Tandem – No. 280

Image courtesy of the Library of CongressBrit nudged my side. “Can I have the blond one?”

“You always get the blond one.”

“No I don’t.” Her flaxen curls bounced around a heart-shaped face, their jiggle dulled by a helmet and chinstrap. A rosy tinge flushed Brit’s cheeks nonetheless. “Okay, maybe you’re right,” her pout quirked into a smug grin, “can I have this one too?”

“I’m helping you with your bucket list, Brit, the least you could do is let me jump with the cuter instructor.”

She huffed and eyed the pair discussing on the tarmac.

The blond wore his hair shorter than I knew she liked, a shag barely nearing the nape of his neck. With his head bowed, he stood at the shoulder of the other instructor who wore a magenta and green jumpsuit. I suppose the colors made for easy spying from the ground, but the blond’s evergreen and sky blue rounded out his thicker frame nicely compared to his towering partner.

With an interested hum, Brit tilted her head in a way I knew meant she’d found something appealing in the taller alternative. “Alright, you can have the blonde,” she held up a finger, “just this once.”

A stout brunette toting a black box and massive earphones marched from the prep station where we’d been zipped and buckled. As she passed the instructors, she tipped her chin in reply to the taller one’s wave. She studiously avoided the blond who did the same. When she vanished into the propeller plane’s belly, the two instructors parted.

The blond stormed after the pilot, while the taller one neared us, a pearl smile taking shape.

“Morning ladies. You’re looking good enough to toss out a plane.” He chuckled at his own joke.

Brit tittered, her innocent sway making her neon yellow jumpsuit rustle.

“My name’s Ryan, though everyone here calls me Lump.”

“Lump?”

He knocked on his head. “Earned my share of these for not ducking when I needed to.” He grinned again and I cursed Brit’s luck. “Let’s get you inside and we’ll get started with some last minute tips before while we reach altitude.”

Lump motioned to the plane and dutifully I moved along, letting Brit fall into step behind me with her instructor.

“Have you done this long?”

“About two years now,” said Lump, “I started off doing stunts but the pay for this is a lot steadier.”

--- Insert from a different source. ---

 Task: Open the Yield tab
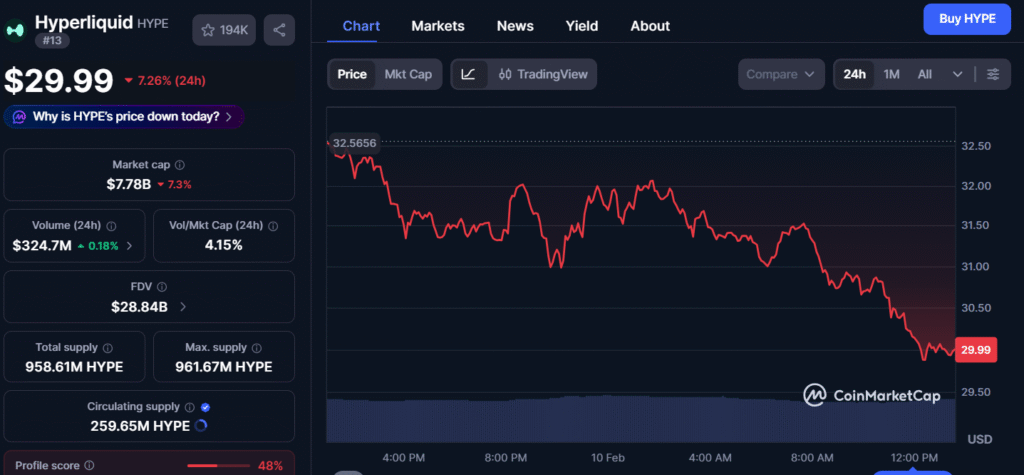tap(581, 26)
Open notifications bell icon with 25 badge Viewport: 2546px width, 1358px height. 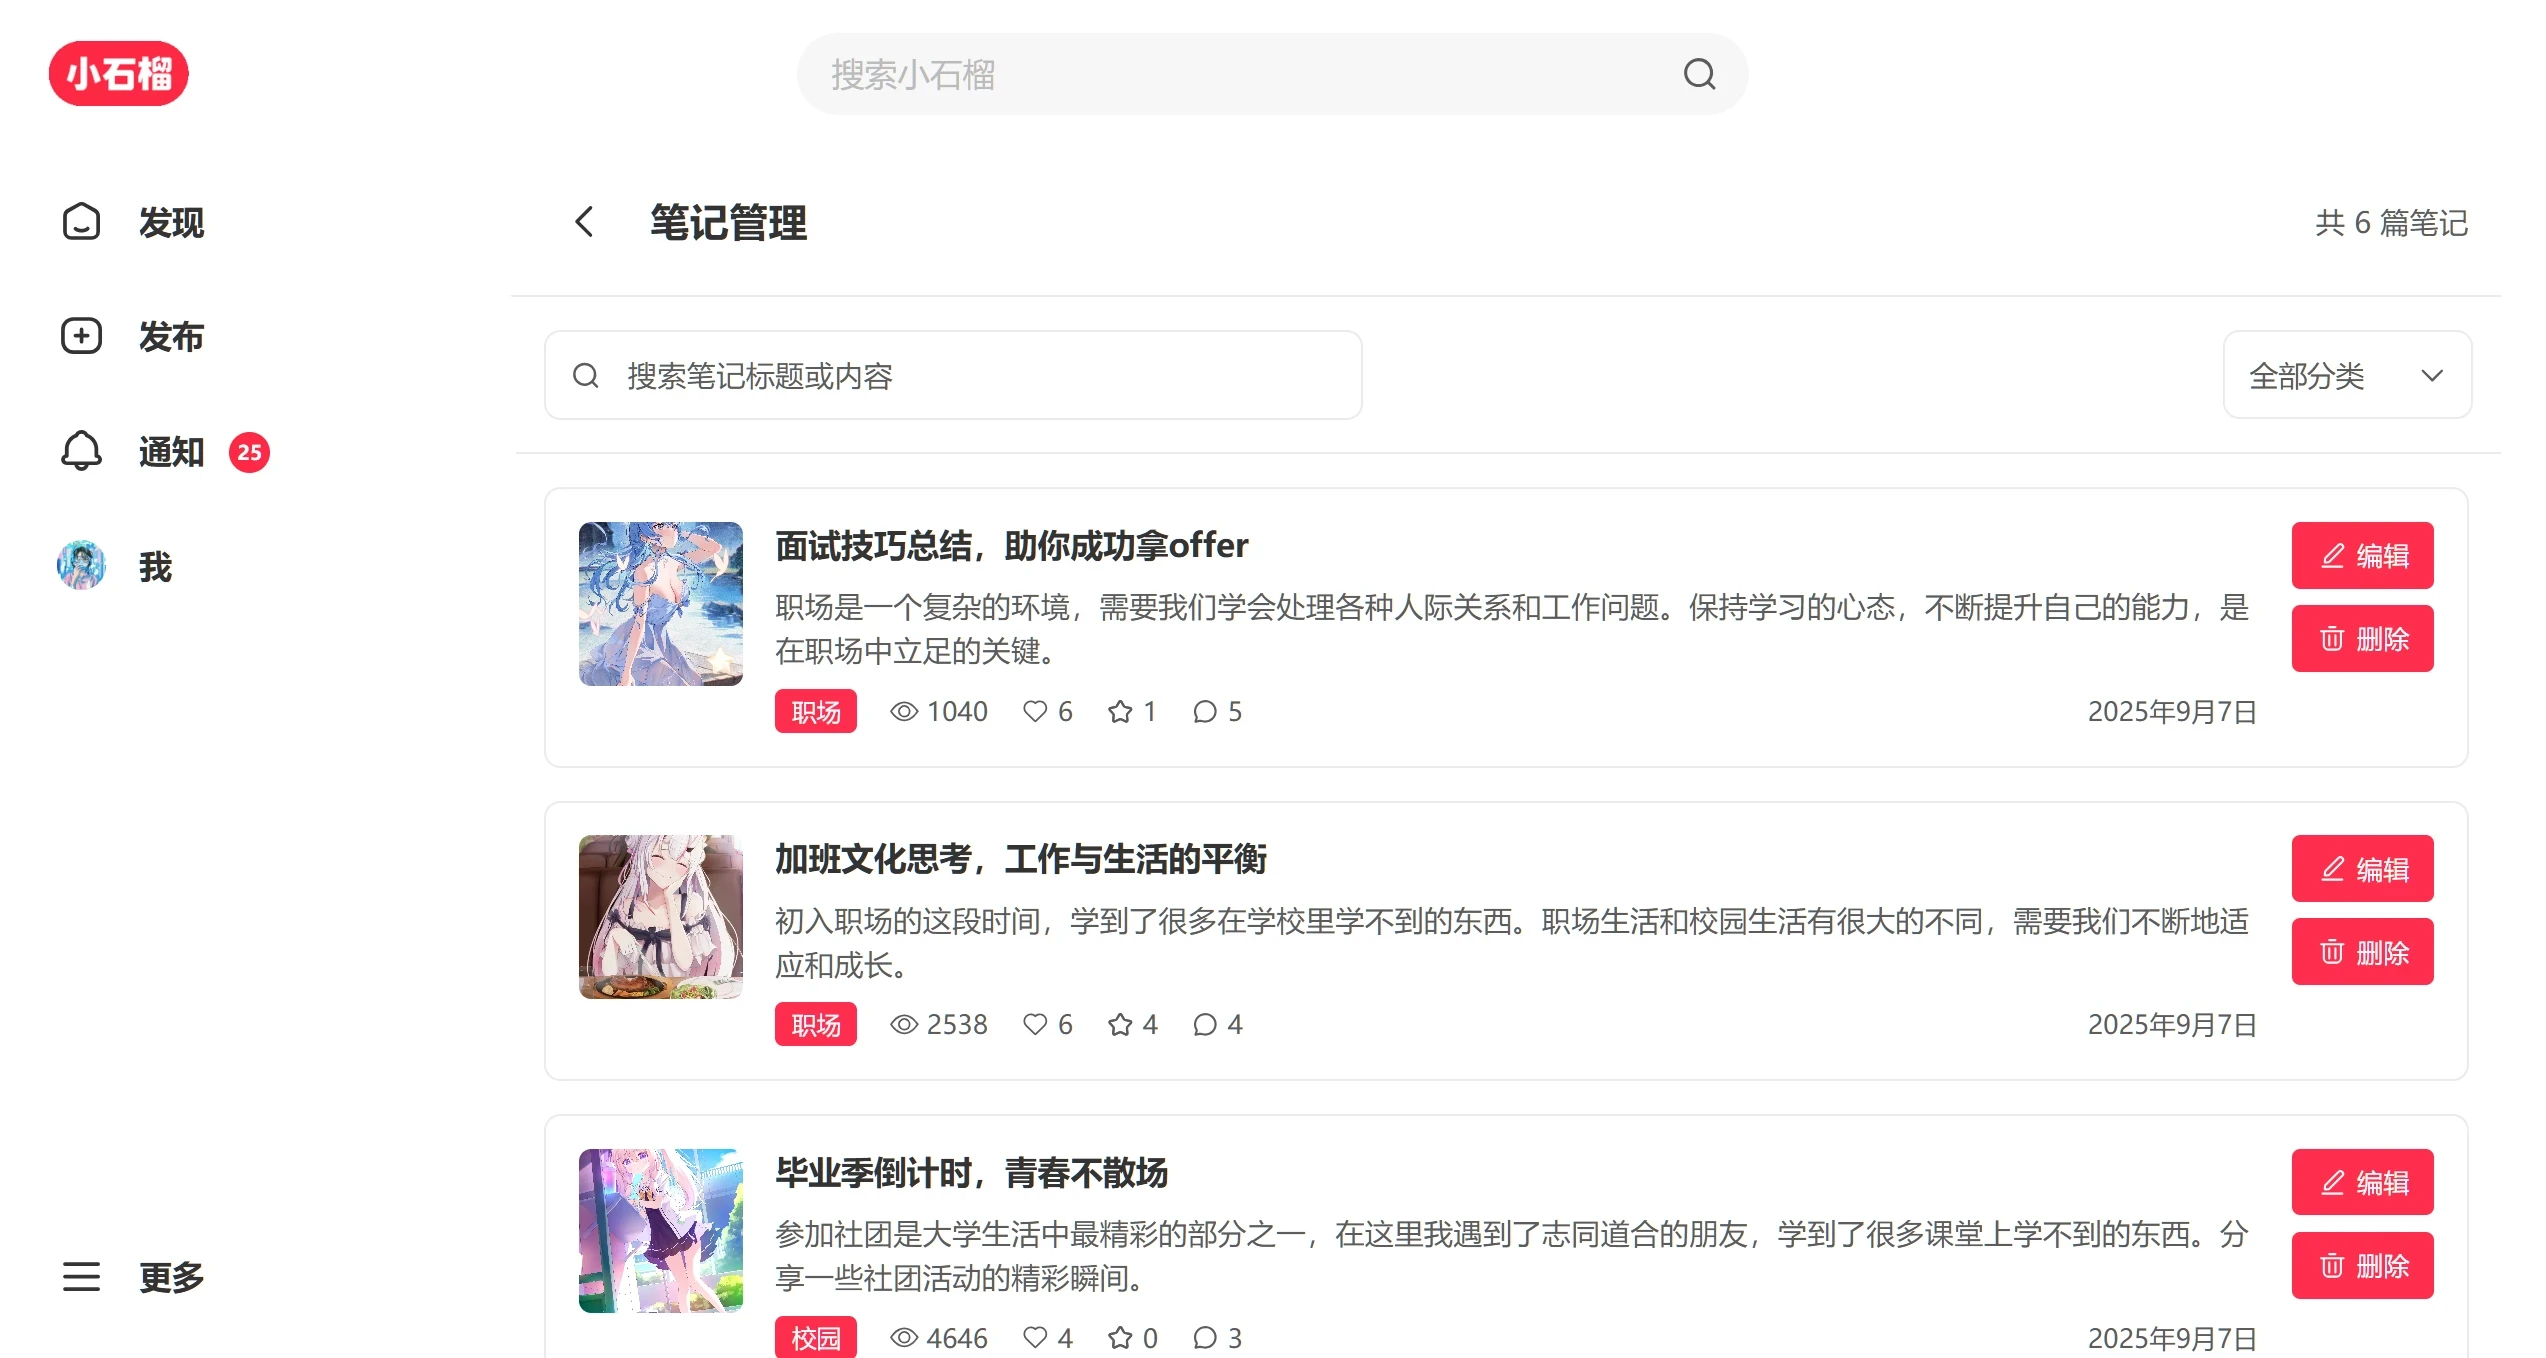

As their flirting escalated, I hopped into the plane’s cabin, and found I had to crawl on my hands and knees across the padded floor. Sharp murmurs peaked in the cockpit, ones nipping too close to memory, and I retreated to a window overlooking one propeller-heavy wing.

The blond and brunette dueled with harsh whispers as Lump helped Brit into the plane, then plopped nearby. “Don’t mind those two.”

I glanced at the cockpit where the brunette covered her ears with the massive headgear, deafening herself in a way I remembered too well. “What’s wrong with them?”

“Marital issues.”

“Oh?” Brit glanced my way, then thought better of it, and brought her knees close. “What kind?”

“Don’t think there’s much of a kind left. She found somebody else.” Lump pulled the plane’s door closed and gathered an extra harness into his hand. “Broke the news to him and they called it quits last night.”

“That doesn’t seem like a good mindset for jumping out of a plane.”

Lump waved off my uncertainty. “Don’t worry. Todd can do this in his sleep.”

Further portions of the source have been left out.